Study configuration¶
Our goal in this section is to specify some information about the study that we will be processing.
First, ensure that you are in the base directory of your project — this is where you ran uv init and should contain, at this point, at least a pyproject.toml, a uv.lock file, and a workflow directory.
Then, create a directory that will contain the Snakemake rules:
$ mkdir --parents workflow/rules/
We will create a Snakemake rule that only contains some study information. This information is not used directly, but it will be then available for other rules. For our purposes, we specify the subject numbers and task descriptors that we are interested in processing. We do so using regular Python syntax:
workflow/rules/common.smk¶SUB_NUMS = ["10159", "10171", "10189"]
TASKS = ["taskswitch", "stopsignal"]
Note
We specify the variable names in upper case as a signal that they are constants.

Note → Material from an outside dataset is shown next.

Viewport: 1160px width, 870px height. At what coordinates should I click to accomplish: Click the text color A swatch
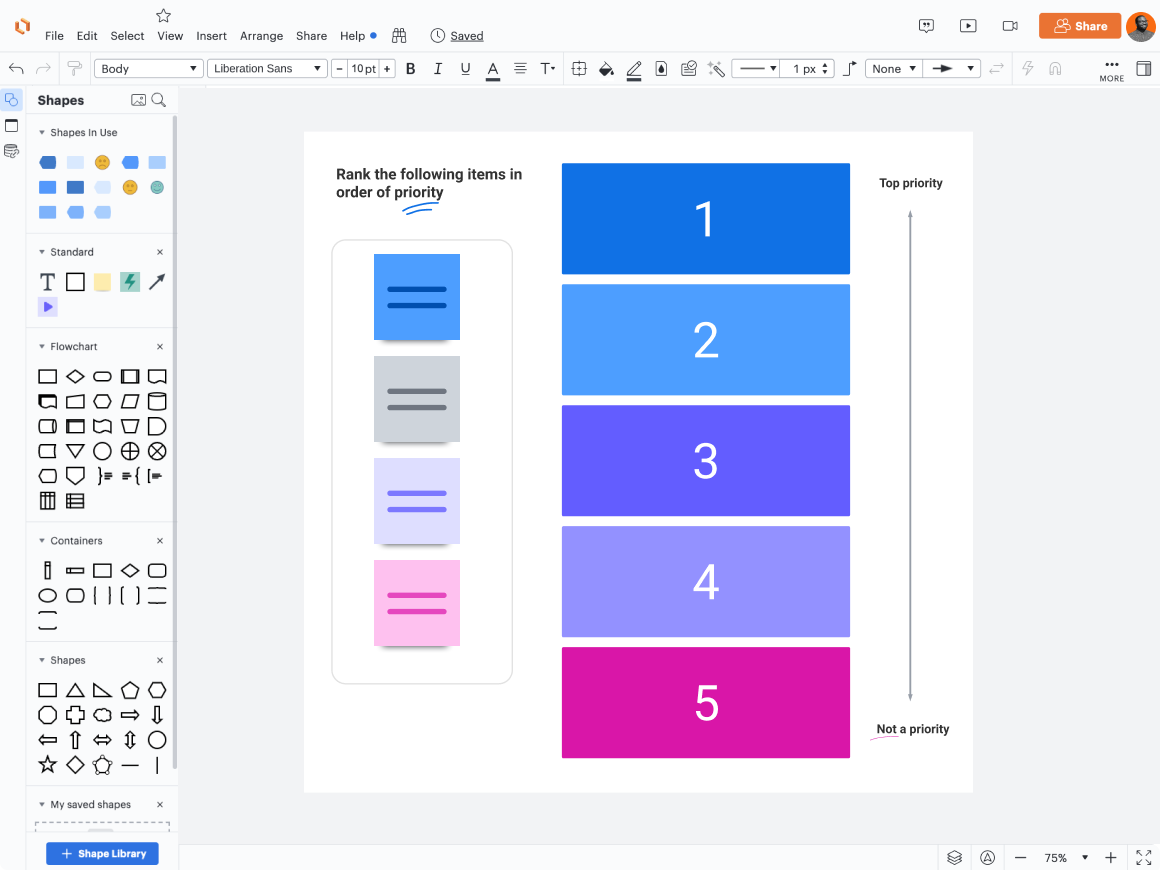[492, 68]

This is a particularly important signal because these variables are available in the global namespace — i.e., just as SUB_NUMS and not something like common.SUB_NUMS that might be expected from ordinary Python.
We then make this information available to Snakemake by using the include directive in the main Snakemake file (Snakefile) — which we will create and edit to include the following:
workflow/Snakefile¶include: "rules/common.smk"
We can then run Snakemake, just to check that everything is OK:
$ uv run snakemake
The output should then be something like:
Using workflow specific profile profiles/default for setting default command line arguments.
Assuming unrestricted shared filesystem usage.
host: ...
Building DAG of jobs...
Nothing to be done (all requested files are present and up to date).
As expected, Snakemake does not execute any jobs because we haven’t asked it to generate any output files yet.